I wrote about this glamor game back in April, when the NFL regular-season schedule was released, and it still holds up nicely:
For sheer entertainment value in that strength versus strength sort of way that we love about football, Week 14's Seattle at Philadelphia matchup deserves it share of hype. The chess match of the Eagles' fast-break offense pitting its most creative game plan against the depth and resiliency of Seattle's superlative defense could make for game of the year stuff. Both head coaches (Chip Kelly and Pete Carroll) have a considerable amount of pride in their respective expertise on offense and defense, and won't take this challenge lightly in any way.
We’re not getting the matchup of third-year quarterbacks who were drafted in 2012’s third round that we thought we expected -- Russell Wilson versus Nick Foles -- but the Mark Sanchez-Carroll USC reunion, not to mention the enormous playoff positioning implications, more than make up for that. The game could be a classic, but Philly’s 6-0 record at home gives it the slightest of edges.

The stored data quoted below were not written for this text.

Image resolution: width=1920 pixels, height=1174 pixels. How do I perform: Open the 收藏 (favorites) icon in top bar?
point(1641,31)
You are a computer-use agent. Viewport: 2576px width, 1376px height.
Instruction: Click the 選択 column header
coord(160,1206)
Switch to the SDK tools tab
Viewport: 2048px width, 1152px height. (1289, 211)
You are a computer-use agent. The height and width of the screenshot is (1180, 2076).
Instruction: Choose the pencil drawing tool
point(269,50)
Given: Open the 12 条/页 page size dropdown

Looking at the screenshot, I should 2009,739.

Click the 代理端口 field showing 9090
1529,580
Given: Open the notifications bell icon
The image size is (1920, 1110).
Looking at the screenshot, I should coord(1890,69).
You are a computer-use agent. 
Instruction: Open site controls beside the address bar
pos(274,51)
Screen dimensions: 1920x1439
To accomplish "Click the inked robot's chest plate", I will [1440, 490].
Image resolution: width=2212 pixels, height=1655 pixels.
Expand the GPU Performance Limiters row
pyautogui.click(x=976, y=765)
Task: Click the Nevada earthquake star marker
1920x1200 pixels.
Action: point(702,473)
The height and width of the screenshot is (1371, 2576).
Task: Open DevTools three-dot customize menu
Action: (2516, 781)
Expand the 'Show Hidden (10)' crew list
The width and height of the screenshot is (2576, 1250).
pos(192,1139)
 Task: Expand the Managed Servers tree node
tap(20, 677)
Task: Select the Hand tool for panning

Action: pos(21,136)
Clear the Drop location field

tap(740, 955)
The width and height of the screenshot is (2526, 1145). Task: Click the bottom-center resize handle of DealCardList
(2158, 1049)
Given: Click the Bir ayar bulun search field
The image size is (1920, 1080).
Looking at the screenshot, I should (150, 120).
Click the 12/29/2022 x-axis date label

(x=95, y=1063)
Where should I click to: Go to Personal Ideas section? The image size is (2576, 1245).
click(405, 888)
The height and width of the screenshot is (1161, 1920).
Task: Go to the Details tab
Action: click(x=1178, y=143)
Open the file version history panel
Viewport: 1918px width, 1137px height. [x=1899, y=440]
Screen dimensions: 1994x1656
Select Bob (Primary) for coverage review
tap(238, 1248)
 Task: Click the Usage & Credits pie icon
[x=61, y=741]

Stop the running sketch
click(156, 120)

Not much to chew on with this cross-bay matchup. Just the fact the head coach for one team might be traded this offseason to the other team, if rumors and reports citing unnamed sources are your coin of the realm. The last days of Jim Harbaugh in San Francisco actually prompted this witty question from a local columnist at a 49ers news conference this week: "Can you confirm which of the two teams you’ll be coaching Sunday?" That one made me laugh out loud, but I’m guessing Harbaugh probably didn’t find it quite as humorous. Or at least he wouldn’t give anyone the satisfaction of knowing he did. All I know is the 49ers had better win this one against the 1-11 Raiders, or who knows what the daughter of general manager Trent Baalke, or team owner Jed York, might tweet after the game?
The Patriots stayed in the San Diego area this week, and to make them feel right at home like in Foxboro, the weather gods even deemed to send a little rain their way on Wednesday at the University of San Diego. But it still beats spending early December in New England, especially after freezing your tail off on Sunday in a loss at Green Bay’s Lambeau Field. The Patriots haven’t lost two in a row all season, and this is no time to start a streak now. The Chargers will give them a game, but the Patriots usually find a way to hang in there until San Diego makes the crucial mistake (think Marlon McCree in that Patriots-Chargers divisional playoff game in early 2007).
Monday, Dec. 8
Not that it’s an unpredictable league or anything, but the Falcons won four games all of last season and wound up tying Tampa Bay for the cellar in the NFC South. It took them 13 weeks, but the Falcons have finally exceeded their 2013 win total with five victories, which is some how good enough for a first-place tie with New Orleans this year. Come to think of it, the Packers also topped their 2013 win total of eight in Week 13, with that huge statement-game victory over the Patriots. But Green Bay at 9-3 is alone in first place in the NFC North, just as the Pack was at the end of last season at a middling 8-7-1. So Green Bay pretty much has this thing figured out coming and going, best I can tell.